_TASK BRIEF_.
Filter the items below, keeping only the lines that contain the word "agent", and copy each such line out in full.

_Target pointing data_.
________________________

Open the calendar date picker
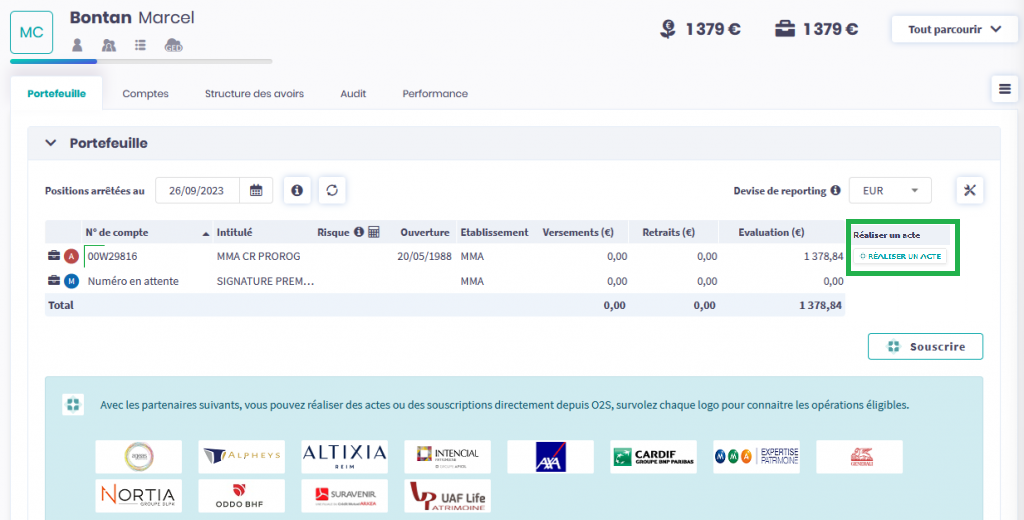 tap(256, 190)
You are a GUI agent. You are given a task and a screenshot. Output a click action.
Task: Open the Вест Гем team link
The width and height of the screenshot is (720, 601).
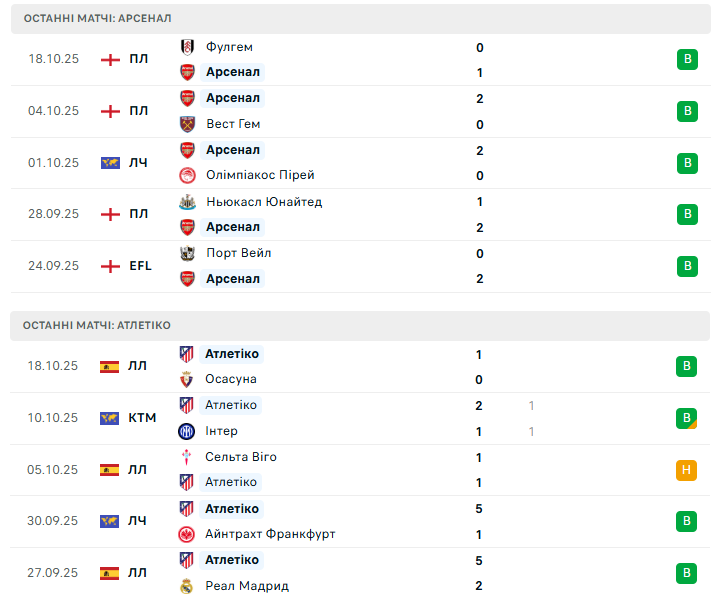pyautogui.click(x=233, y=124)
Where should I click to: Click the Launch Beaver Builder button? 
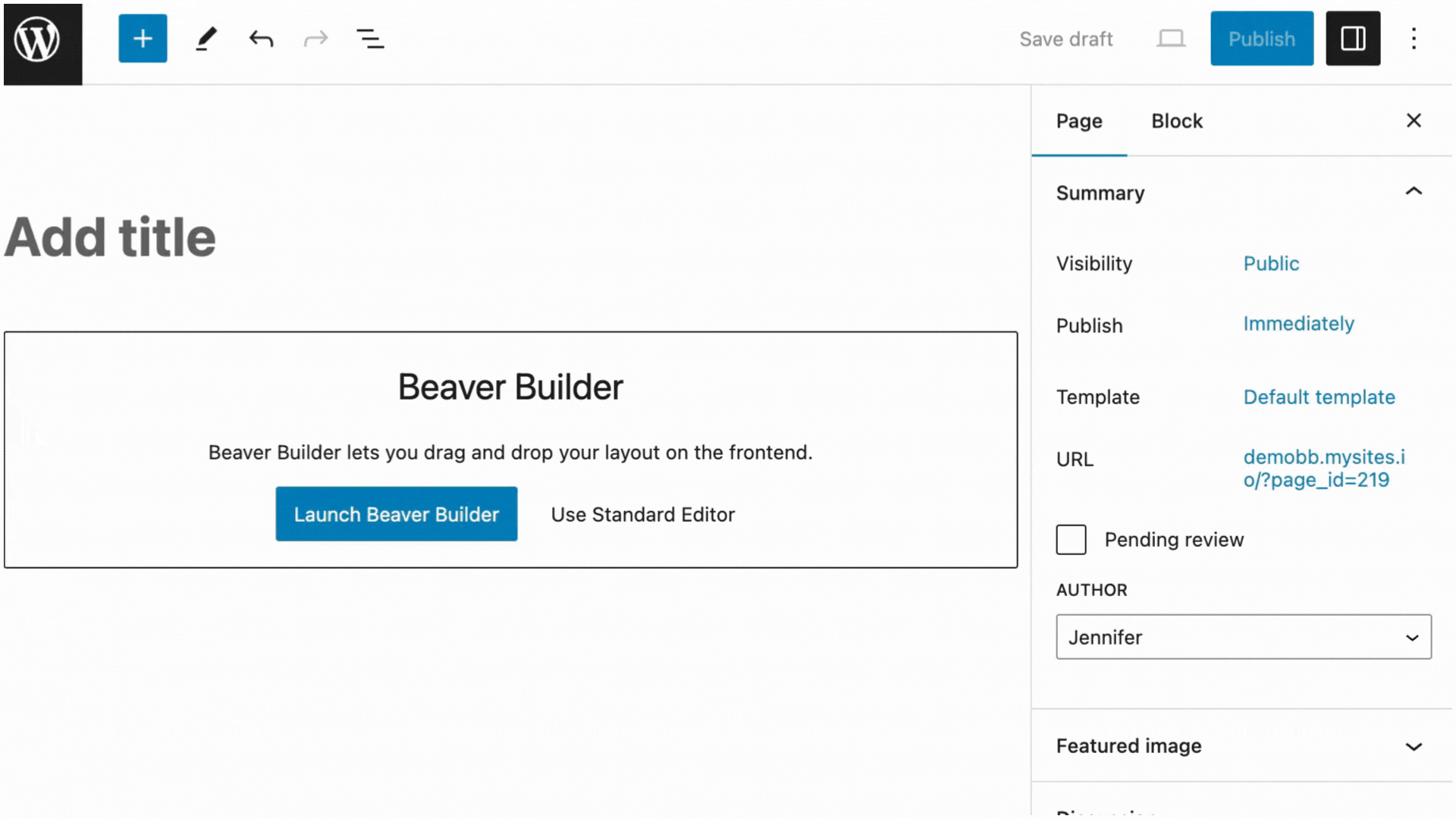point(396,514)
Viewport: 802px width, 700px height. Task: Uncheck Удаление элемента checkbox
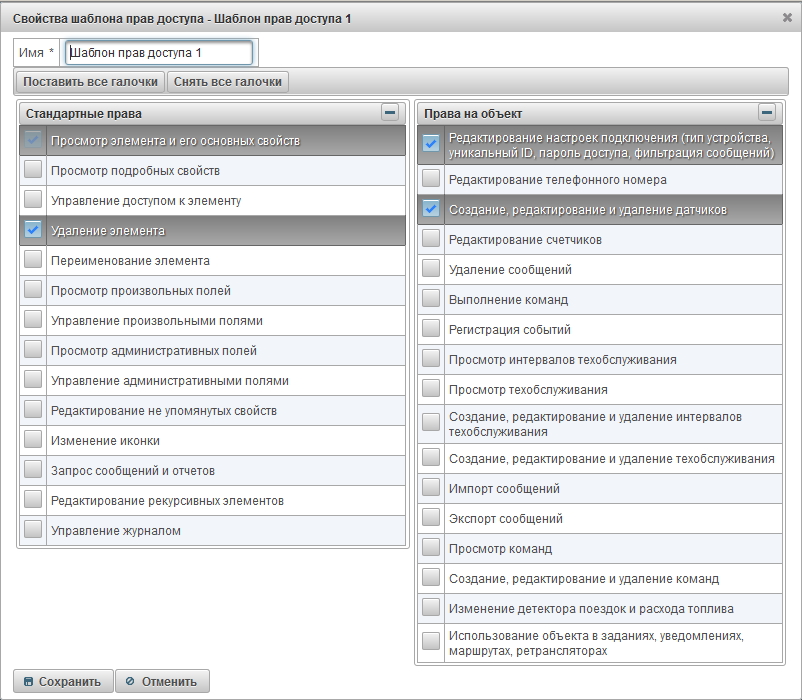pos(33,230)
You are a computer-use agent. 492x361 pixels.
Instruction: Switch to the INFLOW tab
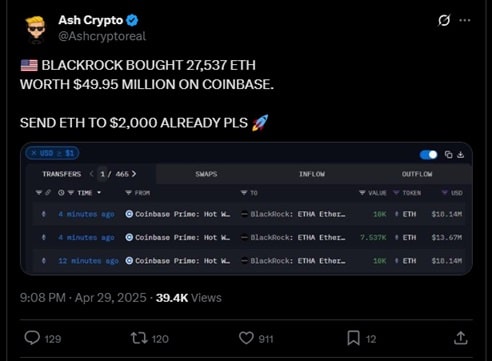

________________________

_RESPONSE TO THIS TASK_.
You are a GUI agent. You are given a task and a screenshot. Output a click action.
You are a computer-use agent. 492x361 pixels.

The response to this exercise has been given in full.